*** Opening Passage to read ***

B. Application Insights. Managed online endpoints automatically integrate with Application Insights (created with the workspace). You can enable request/response logging to capture input/output data, latency, errors, and custom telemetry from the scoring script. Azure Monitor is the broader platform, but Application Insights is the specific service.

Domain 4: Responsible AI (Questions 26-30)

Q26. Which Microsoft Responsible AI principle is most directly addressed by the Fairlearn library?

A. Reliability & Safety
B. Fairness
C. Transparency
D. Privacy & Security

Show Answer

B. Fairness. Fairlearn is specifically designed to assess and mitigate fairness issues in machine learning models. It provides metrics to evaluate whether models perform equitably across different demographic groups and mitigation algorithms to reduce disparities.

Q27. You need to explain to a non-technical business stakeholder why your model denied a specific customer's application. Which Responsible AI dashboard component is most appropriate?

A. Error Analysis tree map
B. Counterfactual What-If analysis
C. Causal inference chart
D. Global feature importance bar chart

Show Answer

B. Counterfactual What-If analysis. Counterfactuals provide the most intuitive explanation: "The application was denied, but if income were $5,000 higher and credit score were 20 points higher, it would be approved." This is actionable and understandable by non-technical stakeholders. Error Analysis shows where the model fails but does not explain individual decisions.

Q28. Your model achieves 95% overall accuracy, but the Error Analysis dashboard reveals a cohort with only 60% accuracy. This cohort represents customers over age 65 with low income. What should you do?

A. Report 95% accuracy and deploy the model
B. Collect more training data for the underperforming cohort and retrain
C. Remove age and income features to eliminate the bias
D. Lower the confidence threshold for all predictions

Show Answer

B. Collect more training data for the underperforming cohort and retrain. The cohort likely has insufficient representation in the training data. Collecting more examples of customers in this demographic will help the model learn better patterns. Removing features loses predictive signal. Reporting only overall accuracy hides the disparity. Lowering thresholds globally does not fix the underlying issue.

*** Closing Passage to read ***
*** Opening Records supplied ***

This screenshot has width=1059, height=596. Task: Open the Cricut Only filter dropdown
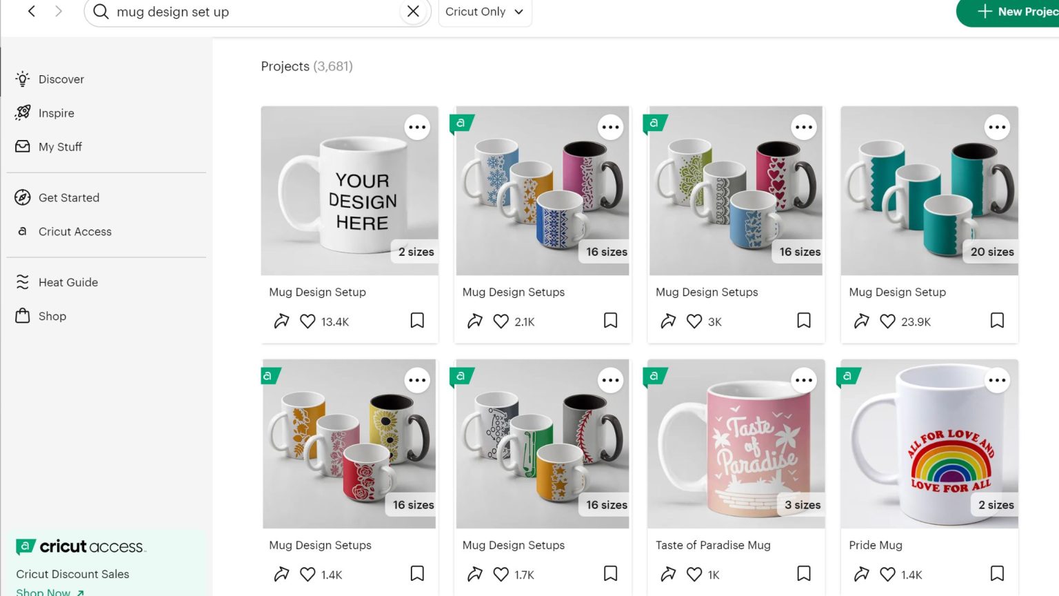[x=485, y=12]
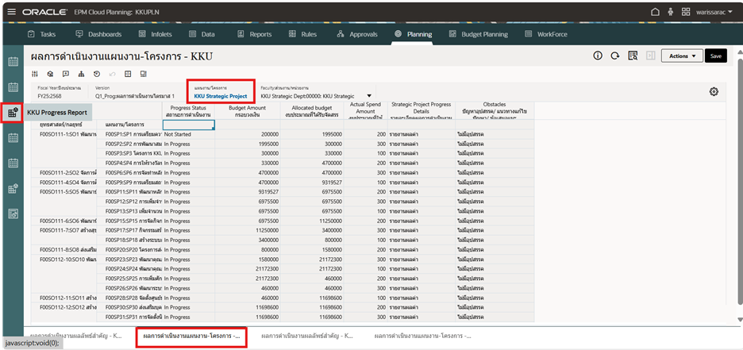
Task: Open the hamburger navigator menu
Action: click(11, 13)
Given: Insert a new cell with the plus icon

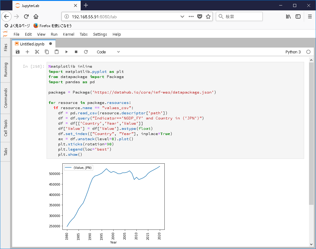Looking at the screenshot, I should [27, 52].
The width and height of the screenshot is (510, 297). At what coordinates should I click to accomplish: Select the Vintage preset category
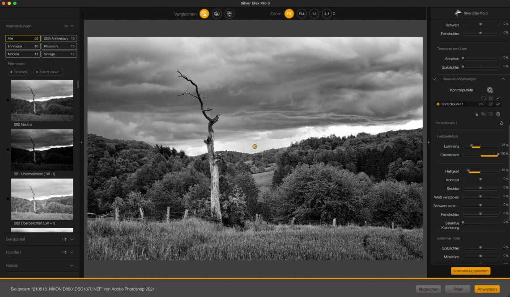click(59, 54)
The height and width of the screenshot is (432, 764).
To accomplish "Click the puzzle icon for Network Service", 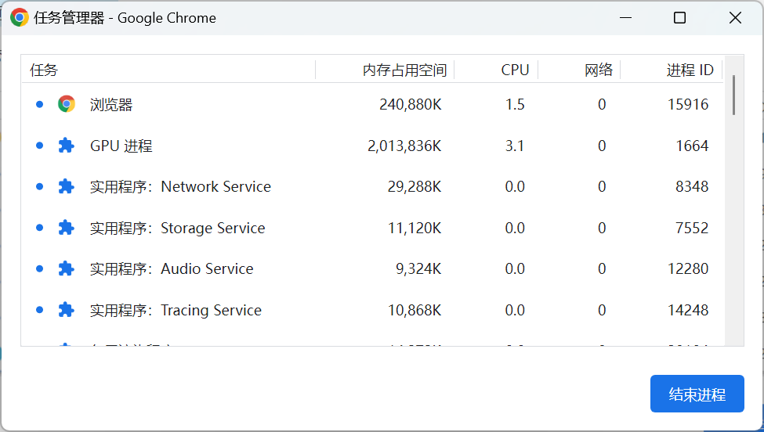I will tap(67, 186).
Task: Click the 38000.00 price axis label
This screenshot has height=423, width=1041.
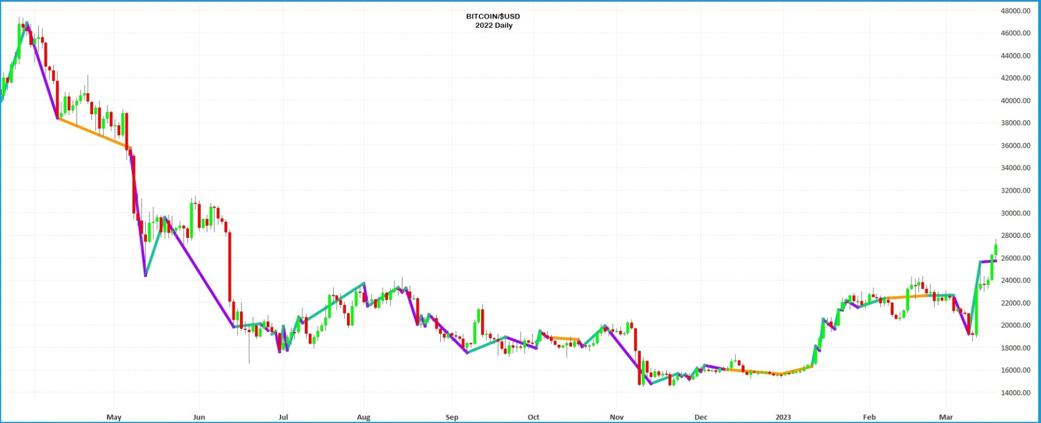Action: click(1015, 123)
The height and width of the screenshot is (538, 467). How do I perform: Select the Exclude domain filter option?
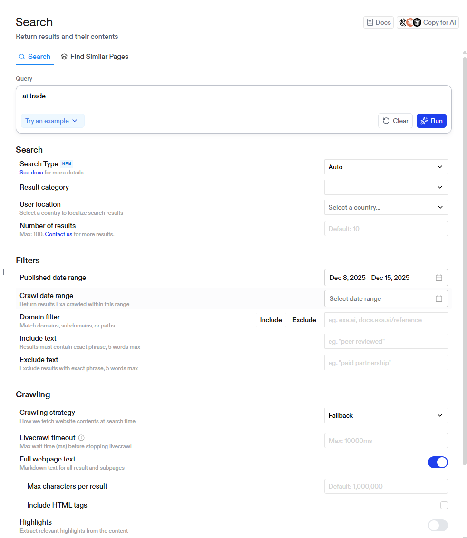click(x=304, y=320)
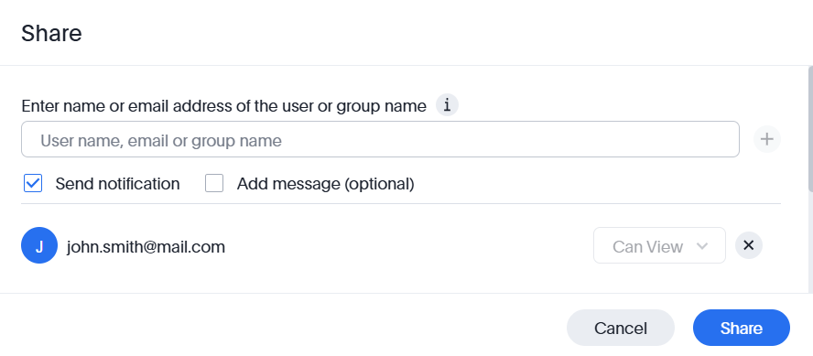Click the chevron arrow in Can View
813x356 pixels.
pos(702,246)
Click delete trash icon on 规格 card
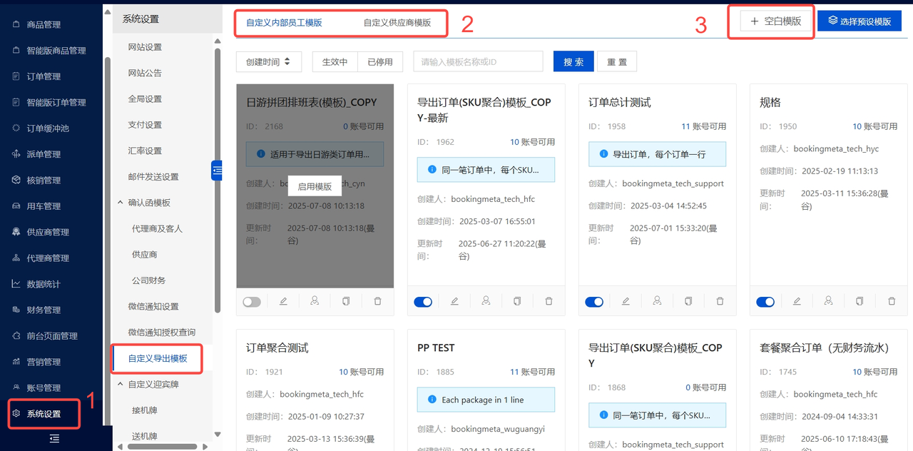913x451 pixels. [x=891, y=302]
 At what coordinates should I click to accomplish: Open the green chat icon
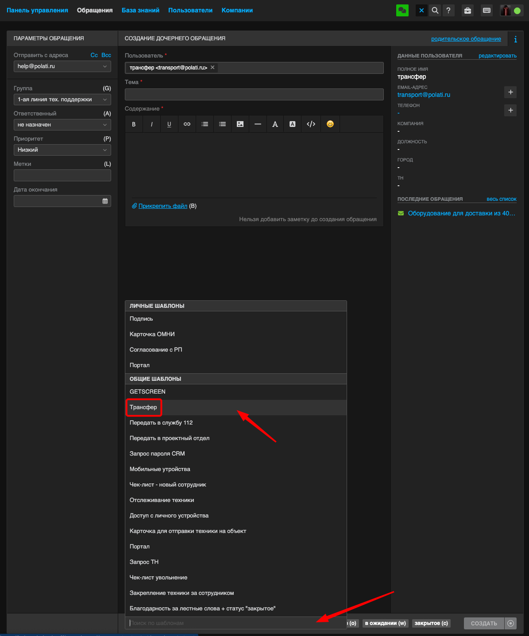click(x=402, y=11)
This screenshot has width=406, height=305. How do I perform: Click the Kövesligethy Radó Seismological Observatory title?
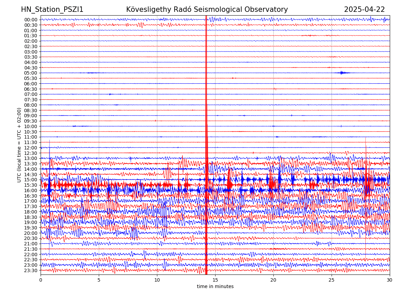click(207, 10)
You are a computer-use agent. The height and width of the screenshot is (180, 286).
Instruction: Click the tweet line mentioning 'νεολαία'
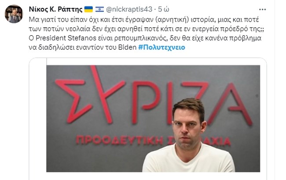point(147,29)
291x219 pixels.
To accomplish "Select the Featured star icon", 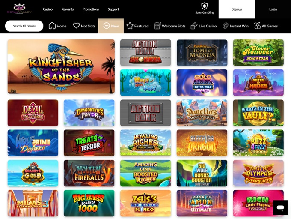I will pos(130,26).
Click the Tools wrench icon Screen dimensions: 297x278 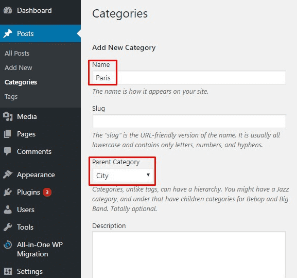pyautogui.click(x=8, y=227)
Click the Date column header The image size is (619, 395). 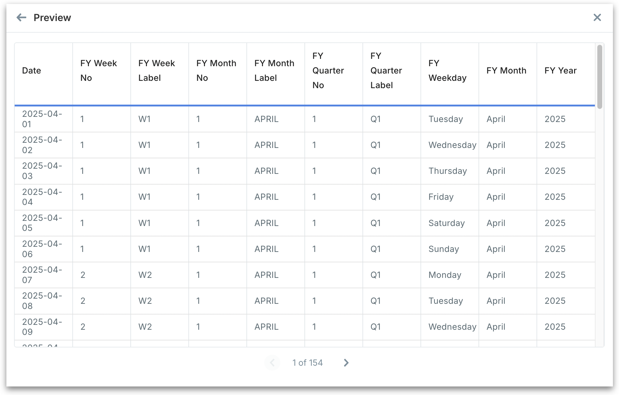(32, 71)
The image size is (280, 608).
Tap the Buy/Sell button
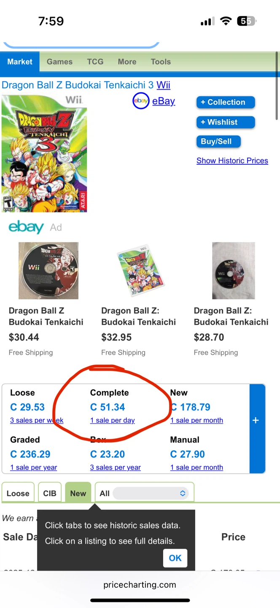(218, 141)
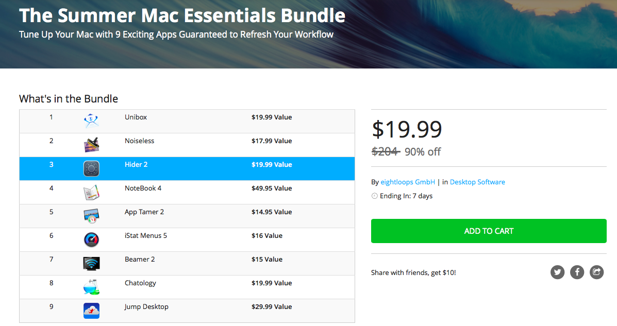Click the iStat Menus 5 icon
The image size is (617, 326).
(91, 239)
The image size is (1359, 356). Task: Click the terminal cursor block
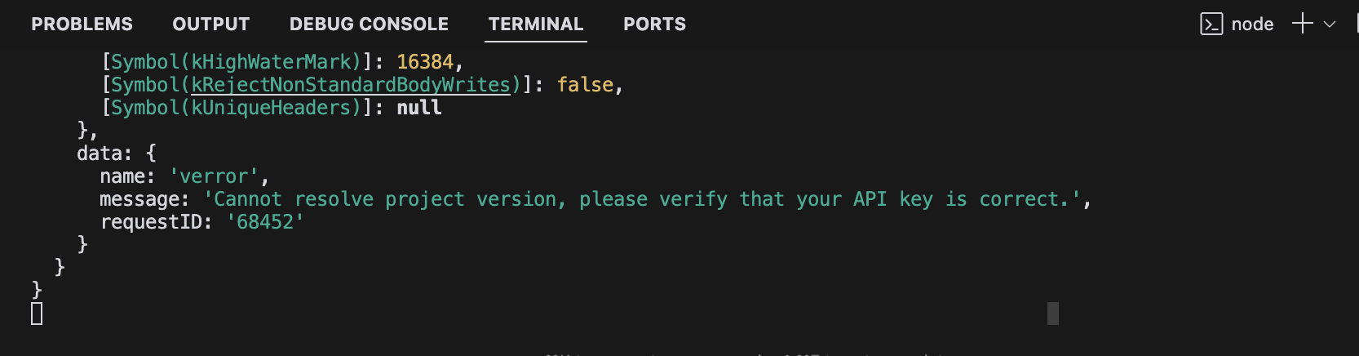pos(37,314)
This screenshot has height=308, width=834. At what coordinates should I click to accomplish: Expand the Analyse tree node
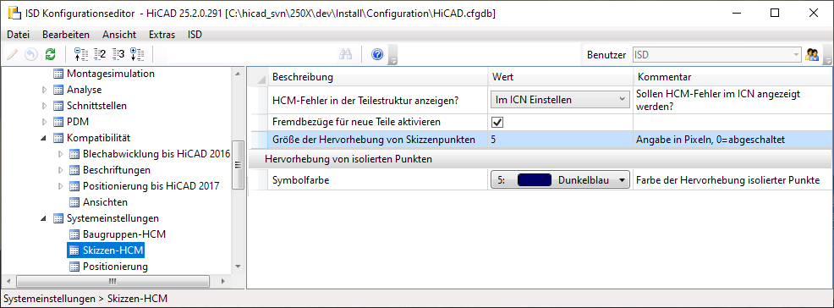pyautogui.click(x=45, y=90)
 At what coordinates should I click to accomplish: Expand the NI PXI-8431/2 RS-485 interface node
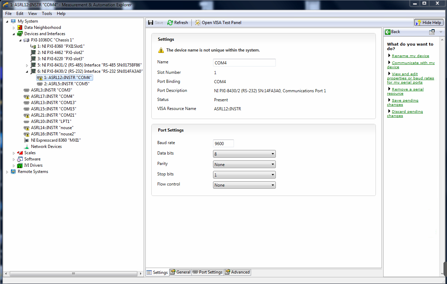[27, 65]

*** Closing Records supplied ***

[Required tasks]
**A.** Answer these questions from the Responsible AI passage.
(i) Managed online endpoints automatically integrate with which service?
(ii) What accuracy does the cohort of customers over age 65 with low income reach?
(iii) What does the passage say Error Analysis does not do?
**B.** Quote the Responsible AI passage from "B. Application Insights." up to and including "the specific service.".

[Answers]
**A.**
(i) Application Insights
(ii) 60%
(iii) It does not explain individual decisions.

**B.**
B. Application Insights. Managed online endpoints automatically integrate with Application Insights (created with the workspace). You can enable request/response logging to capture input/output data, latency, errors, and custom telemetry from the scoring script. Azure Monitor is the broader platform, but Application Insights is the specific service.